The taste is strong as well, slightly bitter with hints of lemon. It is often compared to cilantro as both are acquired tastes.  Epazote has no comparable substitute but we have found using Mexican oregano in its place provides pleasing results. Simply omitting it from a recipe is another option.


You might find fresh epazote for sale at Mexican grocery stores. Mexican food guru Rick Bayless notes in his book Mexico: One Plate at a Time that although the fresh herb may appear wilted, it is still okay for cooking. He also recommends storing the fresh stems in a glass of water, like a bouquet of flowers, or refrigerated wrapped in damp paper towels.


Dried epazote is available chopped or as whole stems. Recipes will occasionally call for a stem of epazote--roughly equal to a teaspoon of the dried chopped product.  


It is easy to grow your own epazote if you like it enough to want a steady supply.  The shrubby plant is an annual that grows about three or four feet high. Leaves are large and pointed with serrated edges while the flowers are tiny clusters of green balls.  The crushed leaves are said to send ants scattering if placed in their path.


If you buy dried epazote for your own kitchen you may notice that some pieces seem rather woody. You can pick these tough stems out or try pulverizing it further with a mortar and pestle.  The dried herb does soften plenty with extended cooking.


Try epazote in soups, with shellfish and eggs or as an ingredient in quesadillas.  It is especially popular for flavoring beans of any kind.  Epazote combines well with other Mexican seasonings like oregano, cumin and chiles.


You should be aware that this pungent herb is poisonous in large quantities but don't let that stop you from experimenting with a pinch or two.



Corn and Black Bean Salad with Tortilla Strip Croutons

For maximum flavor, make this salad the day before. Store in the refrigerator and bring to room temperature before serving.  This salad also works as a salsa.


2 cups frozen corn kernels, cooked according to package directions and drained

1 can (15 ounces) black beans, rinsed and drained

1 can (4.5 ounces) diced green chiles

1 large clove garlic, minced

1 medium tomato, cored and diced

1 teaspoon ground coriander

3 Tablespoons olive oil

1 Tablespoon plus 2 teaspoons red wine vinegar

1 1/2 teaspoons finely chopped dried epazote

1/2 teaspoon Kosher salt

1/8 teaspoon ground black pepper

Tortilla strip croutons, recipe follows


Place the corn, black beans, green chiles, garlic and tomato into a large salad bowl. Sprinkle with the coriander and toss well.

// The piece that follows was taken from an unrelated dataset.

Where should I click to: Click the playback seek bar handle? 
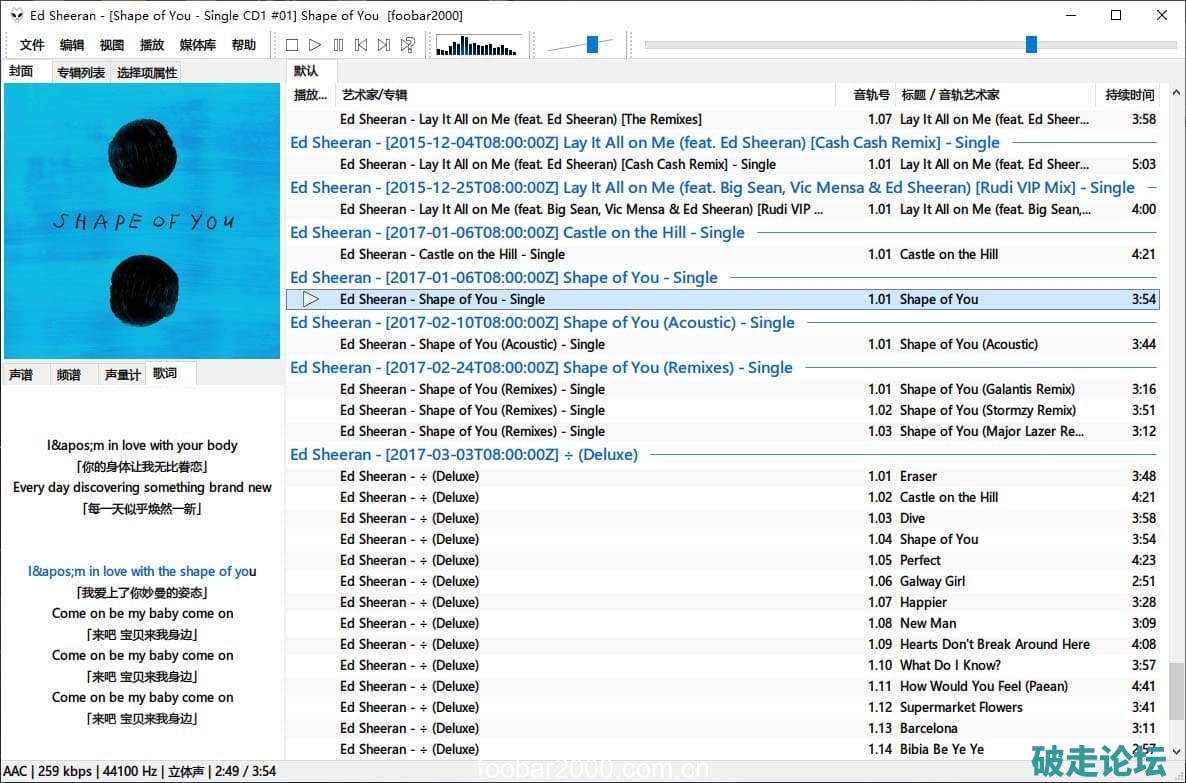click(1031, 44)
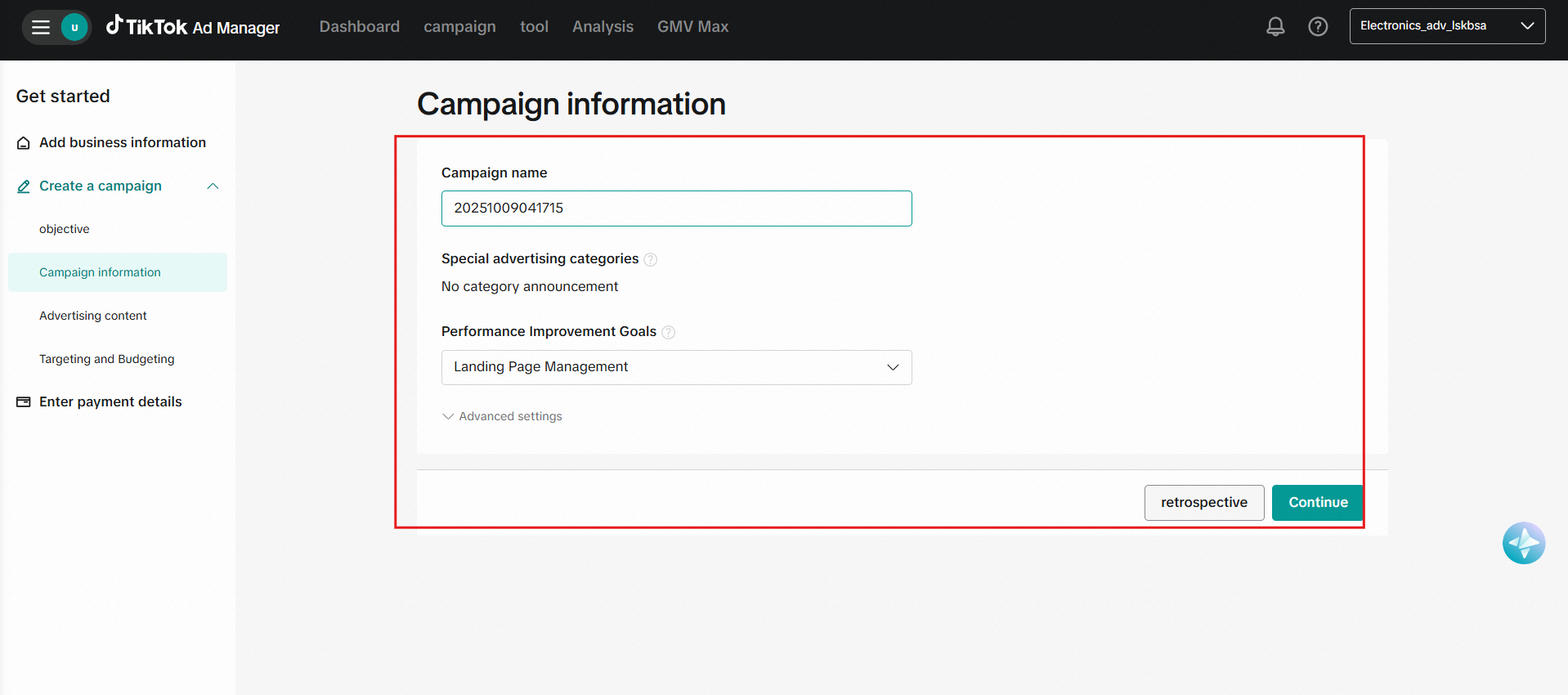
Task: Open the GMV Max tab
Action: tap(692, 27)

Whisk together the oil, vinegar, epazote, salt and pepper; pour over the corn and bean mixture.  Toss well.  If time allows, cover and place in refrigerator overnight. Bring to room temperature before serving.


To serve, mound on a salad plate and scatter the tortilla croutons over the top.


Makes six 1/2 cup servings


Tortilla Strip Croutons


6 six-inch corn tortillas

Vegetable oil for frying

1 teaspoon salt

1 teaspoon ground cumin


Cut the tortillas in half, stack and slice into half-inch strips. Heat 1/2 inch of the oil in a deep, heavy saucepan over medium-high heat. Oil is ready when a test tortilla strip dipped into it sizzles heartily.  Carefully drop about one-third of the strips into the hot oil; keep them moving with a slotted spoon and fry until crisp, about 4 minutes. Using the slotted spoon, carefully transfer to drain on layers of paper towels. Repeat two more times with remaining tortilla strips.


Mix together the salt and ground cumin. Sprinkle this mixture over the warm tortilla strips and toss lightly to coat.